Un défrichement encadré par l’administration

Le projet implique un défrichement d’environ 1 180 ha d’espaces sylvicoles (incluant pistes forestières, fossés, aires de ball-trap…), pour l’aménagement du parc photovoltaïque (680 ha), du pôle agricole et agrivoltaïque (8 ha), des espaces dédiés à la biodiversité (430 ha) et à la défense contre les incendies.

Ce défrichement est soumis à autorisation administrative, délivrée sous conditions, notamment en matière de compensation forestière. Ces conditions sont définies par l’administration, et les éléments spécifiques relatifs à la compensation sont fixés dans l’arrêté d’autorisation.

Un engagement fort en faveur du reboisement

Dans le cadre du projet HORIZEO, les porteurs de projet se sont engagés à reboiser au minimum le double de la surface autorisée au défrichement, et visent 3 000 ha.

Ces boisements compensateurs contribueront à améliorer l’empreinte carbone du projet et à renforcer la biodiversité, grâce à une diversification des essences (plantation de feuillus en plus de pin maritime). Les travaux de reboisement seront réalisés prioritairement en Gironde, avec possibilité d’extension aux départements limitrophes.

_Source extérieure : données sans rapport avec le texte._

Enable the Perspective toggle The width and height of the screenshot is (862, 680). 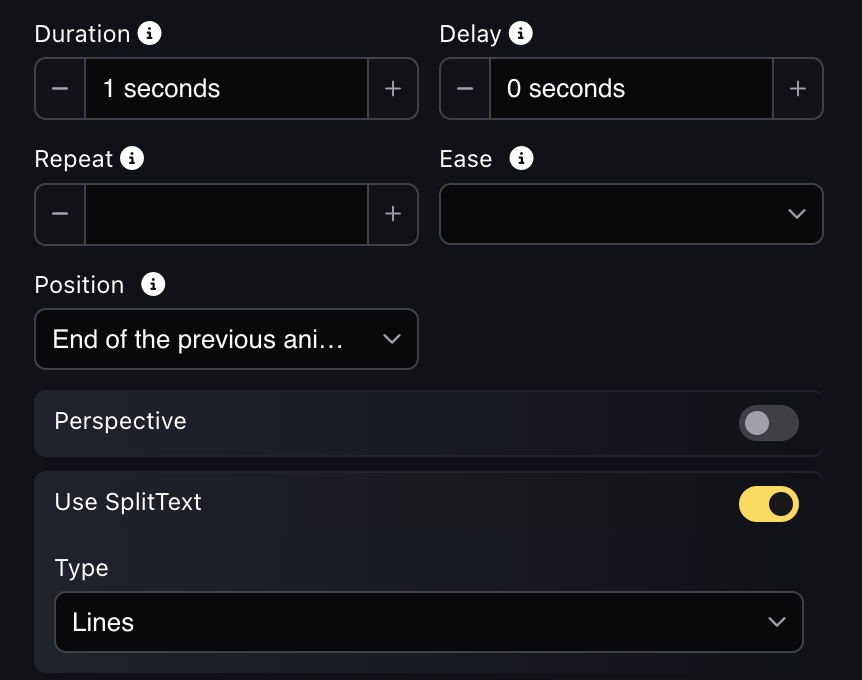(x=769, y=423)
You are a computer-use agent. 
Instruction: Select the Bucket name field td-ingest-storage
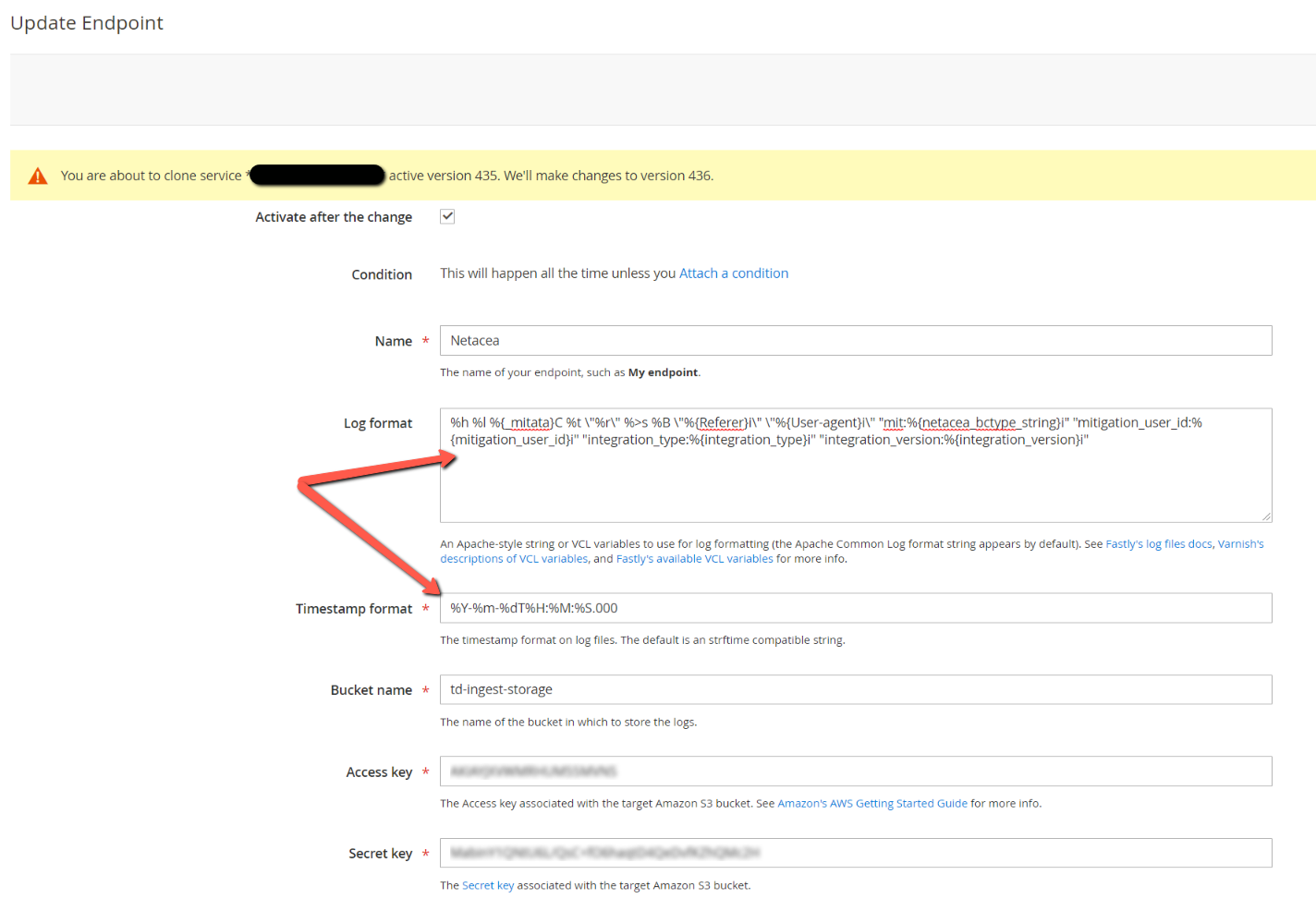[855, 689]
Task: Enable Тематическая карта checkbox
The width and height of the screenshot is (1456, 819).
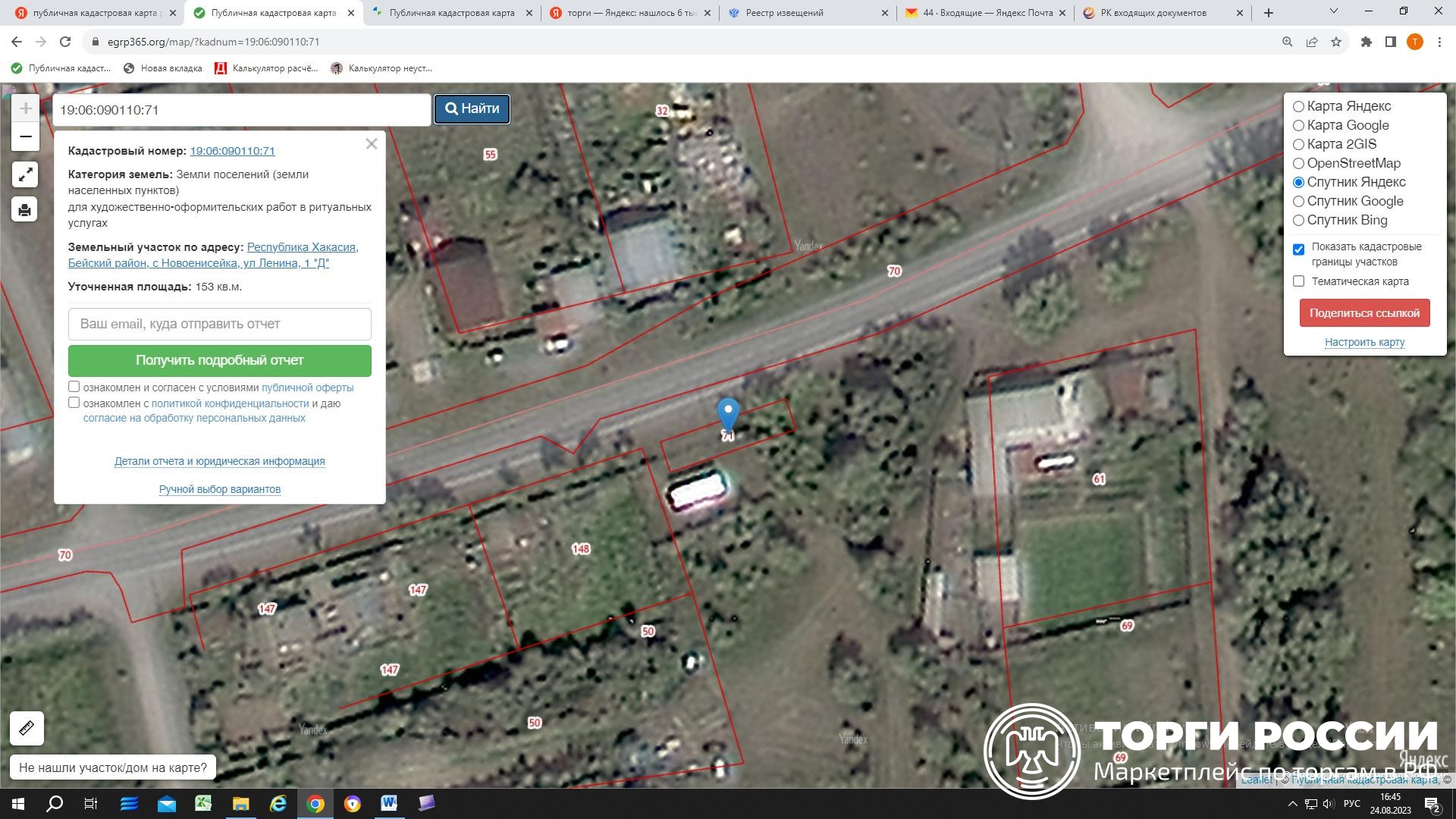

Un appel à manifestation pour localiser les boisements compensateurs

C’est la Direction Départementale des Territoires et de la Mer (DDTM) qui fixe les critères d’éligibilité de ces boisements compensateurs.

Pour identifier des parcelles à reboiser, les porteurs de projet ont lancé un Appel à Manifestation d’Intérêt. Le contenu de cet AMI (privilégier les sites proches du projets, modalités de plantation et de gestion envisagées, etc.) a été élaboré au cours d’ateliers de travail organisés dans le cadre de la concertation continue. Ces ateliers regroupaient divers participants, notamment des professionnels de la filière sylvicole.